**INSTRUCTIONS TO FOLLOW:** Set the pictures aside and transcribe exactly the lines from the one containing "You are a computer-use agent." through the final line of the records.

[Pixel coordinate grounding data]
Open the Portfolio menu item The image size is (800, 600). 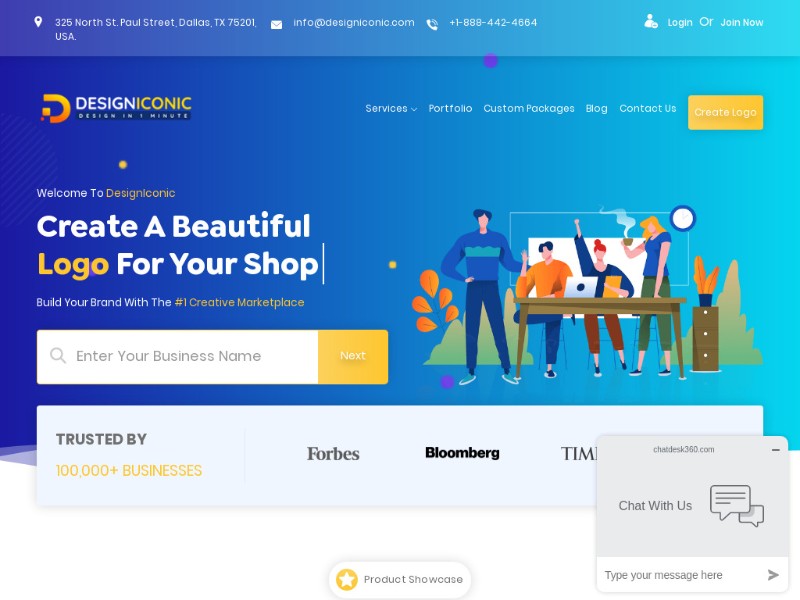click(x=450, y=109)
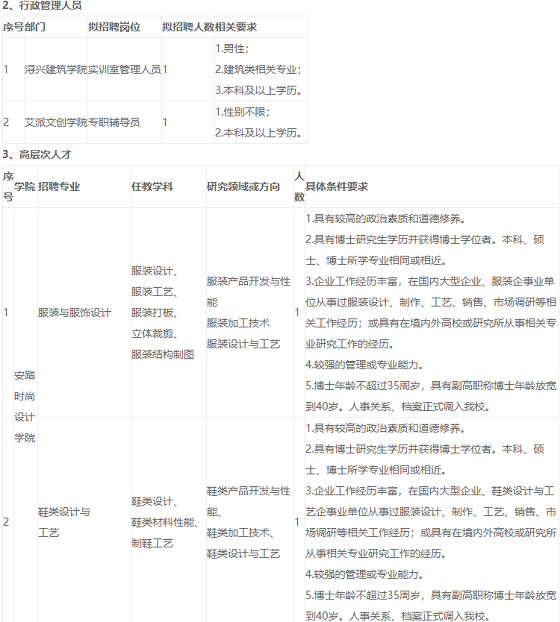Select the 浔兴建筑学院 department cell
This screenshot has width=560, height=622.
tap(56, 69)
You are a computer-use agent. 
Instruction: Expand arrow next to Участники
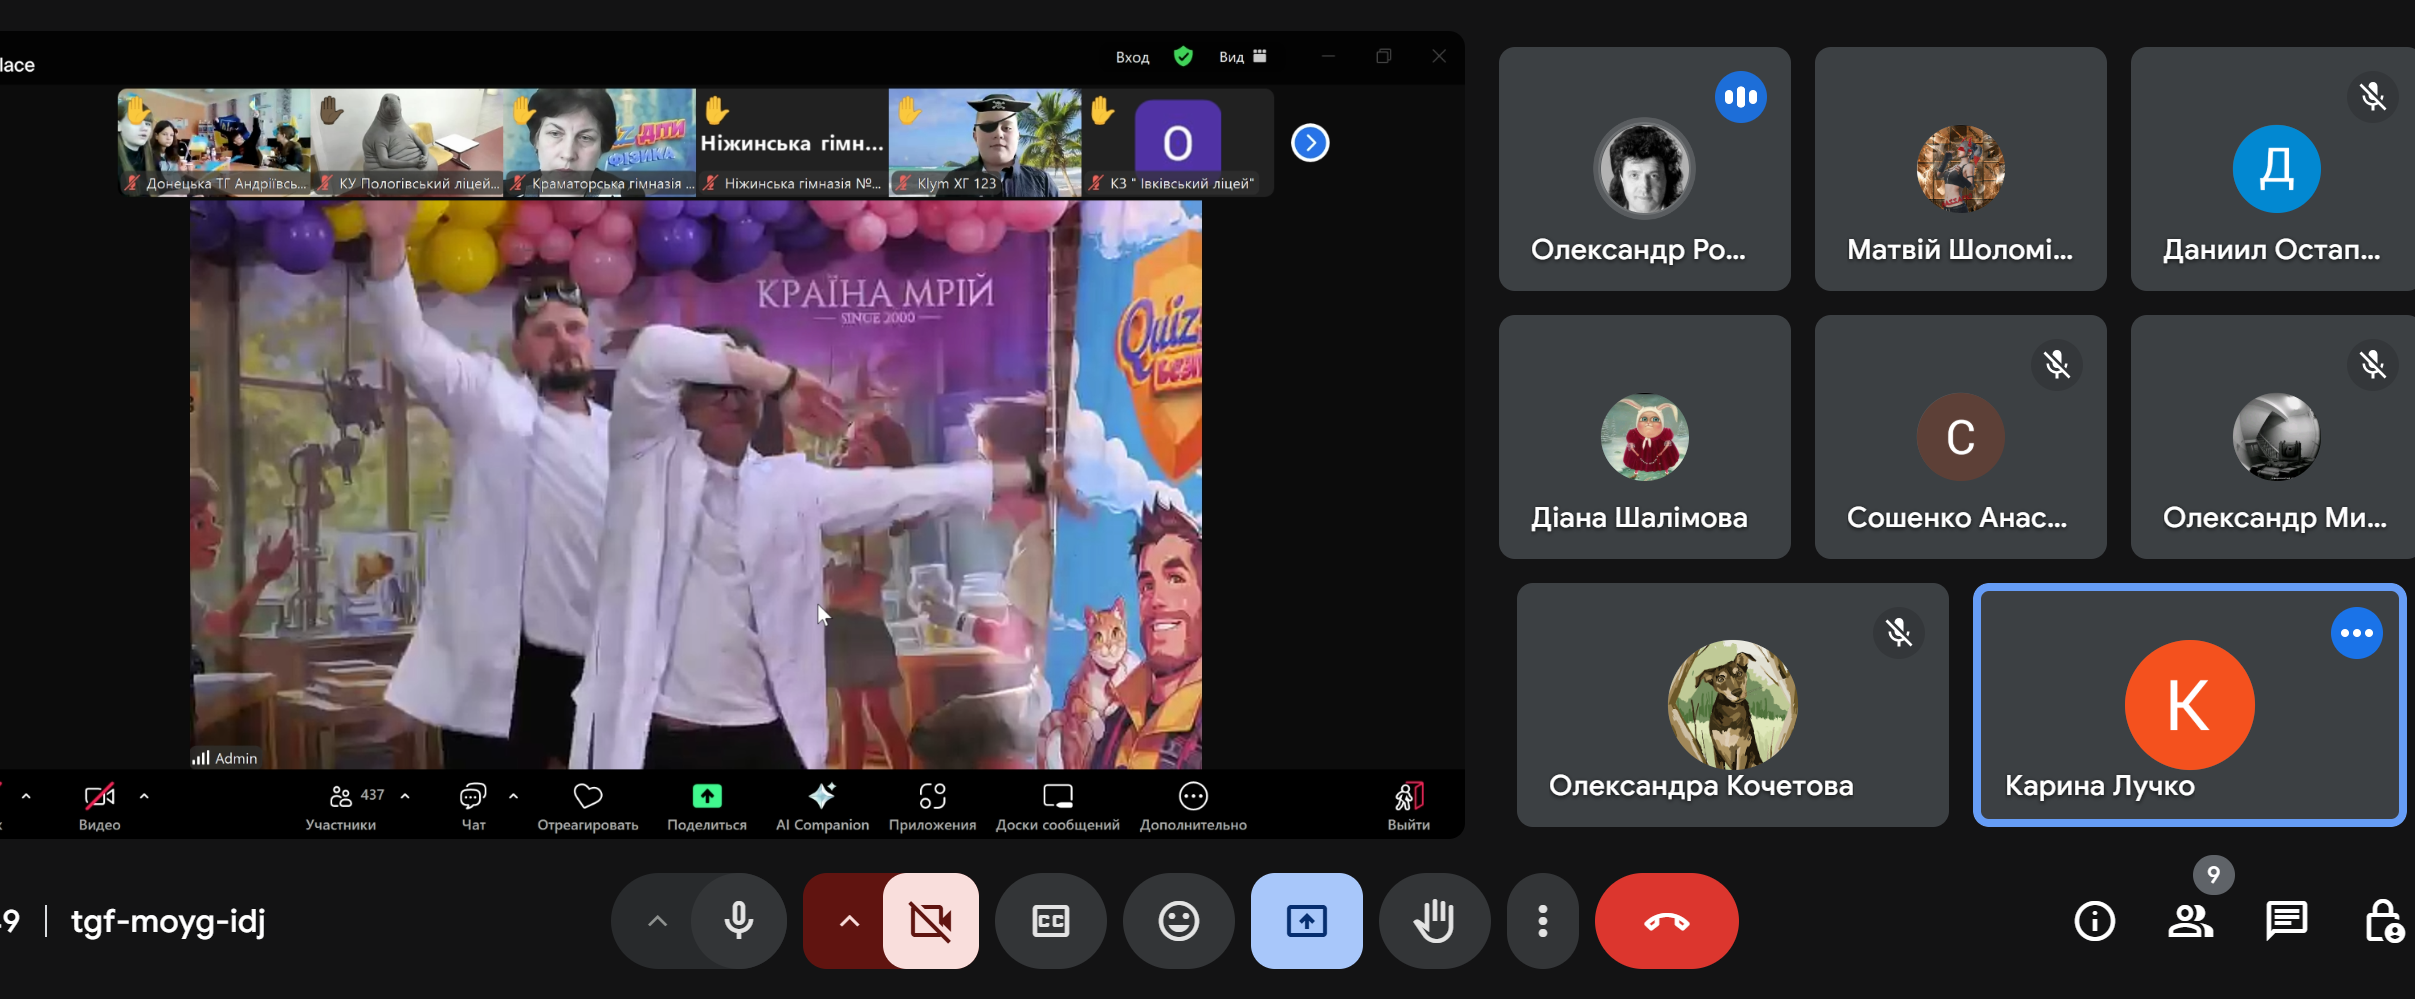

**THE COMPLETED TASK:**
You are a computer-use agent. 
Instruction: Expand arrow next to Участники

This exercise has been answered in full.